Short task: Copy out the records from the line with "The height and width of the screenshot is (366, 400)." up to and including the line with "The image size is (932, 517).", exactly as they appear.

+++

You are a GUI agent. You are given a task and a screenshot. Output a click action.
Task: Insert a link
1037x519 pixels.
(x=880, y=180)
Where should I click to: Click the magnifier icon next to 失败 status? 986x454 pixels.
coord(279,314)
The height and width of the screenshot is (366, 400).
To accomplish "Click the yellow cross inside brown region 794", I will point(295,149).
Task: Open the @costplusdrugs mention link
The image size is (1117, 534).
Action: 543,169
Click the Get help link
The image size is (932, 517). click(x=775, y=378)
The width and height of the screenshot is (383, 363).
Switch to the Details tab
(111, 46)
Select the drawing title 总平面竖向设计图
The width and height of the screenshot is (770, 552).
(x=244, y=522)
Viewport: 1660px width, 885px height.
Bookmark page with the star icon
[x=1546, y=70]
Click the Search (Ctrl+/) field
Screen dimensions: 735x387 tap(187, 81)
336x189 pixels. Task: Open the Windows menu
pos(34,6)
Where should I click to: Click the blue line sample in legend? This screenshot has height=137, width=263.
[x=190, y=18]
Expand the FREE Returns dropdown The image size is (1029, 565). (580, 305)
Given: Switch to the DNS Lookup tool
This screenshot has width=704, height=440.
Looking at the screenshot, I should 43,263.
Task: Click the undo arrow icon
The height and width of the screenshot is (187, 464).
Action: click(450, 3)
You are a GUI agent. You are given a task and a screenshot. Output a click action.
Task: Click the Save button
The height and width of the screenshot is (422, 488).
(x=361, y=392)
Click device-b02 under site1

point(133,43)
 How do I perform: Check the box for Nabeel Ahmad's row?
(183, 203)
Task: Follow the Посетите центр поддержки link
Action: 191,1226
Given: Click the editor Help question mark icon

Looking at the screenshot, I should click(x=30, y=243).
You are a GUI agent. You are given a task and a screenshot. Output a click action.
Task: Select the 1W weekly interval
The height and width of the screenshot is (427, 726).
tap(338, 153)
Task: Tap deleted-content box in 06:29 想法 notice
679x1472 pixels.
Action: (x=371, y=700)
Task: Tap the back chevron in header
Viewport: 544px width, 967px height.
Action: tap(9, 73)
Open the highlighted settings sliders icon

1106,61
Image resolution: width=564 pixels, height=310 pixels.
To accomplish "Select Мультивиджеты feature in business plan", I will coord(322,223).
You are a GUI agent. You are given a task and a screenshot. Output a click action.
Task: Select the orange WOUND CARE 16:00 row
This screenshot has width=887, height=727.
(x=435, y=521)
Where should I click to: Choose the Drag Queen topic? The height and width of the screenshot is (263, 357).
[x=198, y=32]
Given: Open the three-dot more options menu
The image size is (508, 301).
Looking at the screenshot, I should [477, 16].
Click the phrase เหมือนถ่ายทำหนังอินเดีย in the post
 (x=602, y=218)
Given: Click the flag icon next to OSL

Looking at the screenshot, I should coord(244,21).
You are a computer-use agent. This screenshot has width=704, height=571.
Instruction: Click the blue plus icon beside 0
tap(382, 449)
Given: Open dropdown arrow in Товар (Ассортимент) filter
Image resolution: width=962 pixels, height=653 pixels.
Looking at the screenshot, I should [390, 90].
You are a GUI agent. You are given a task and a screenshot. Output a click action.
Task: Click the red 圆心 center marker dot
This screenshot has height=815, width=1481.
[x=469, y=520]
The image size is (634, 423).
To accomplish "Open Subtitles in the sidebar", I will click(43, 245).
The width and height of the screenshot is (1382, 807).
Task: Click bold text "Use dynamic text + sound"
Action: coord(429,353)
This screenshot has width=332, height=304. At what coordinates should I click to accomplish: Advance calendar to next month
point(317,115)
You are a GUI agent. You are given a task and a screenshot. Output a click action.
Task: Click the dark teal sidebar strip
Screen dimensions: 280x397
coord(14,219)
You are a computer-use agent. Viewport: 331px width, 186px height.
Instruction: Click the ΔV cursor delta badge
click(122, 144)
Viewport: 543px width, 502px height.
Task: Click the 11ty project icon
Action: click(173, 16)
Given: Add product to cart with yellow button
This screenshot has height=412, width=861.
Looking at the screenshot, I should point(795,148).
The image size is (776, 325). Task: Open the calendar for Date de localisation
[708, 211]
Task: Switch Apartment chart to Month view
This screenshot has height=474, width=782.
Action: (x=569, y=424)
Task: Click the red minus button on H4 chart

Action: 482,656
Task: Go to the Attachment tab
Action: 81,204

+++

Output for this task:
The height and width of the screenshot is (366, 400).
To accomplish "Click the yellow cross inside brown region 794", I will point(295,149).
Task: Open the @costplusdrugs mention link
The image size is (1117, 534).
Action: 543,169
Click the Get help link
The image size is (932, 517). click(x=775, y=378)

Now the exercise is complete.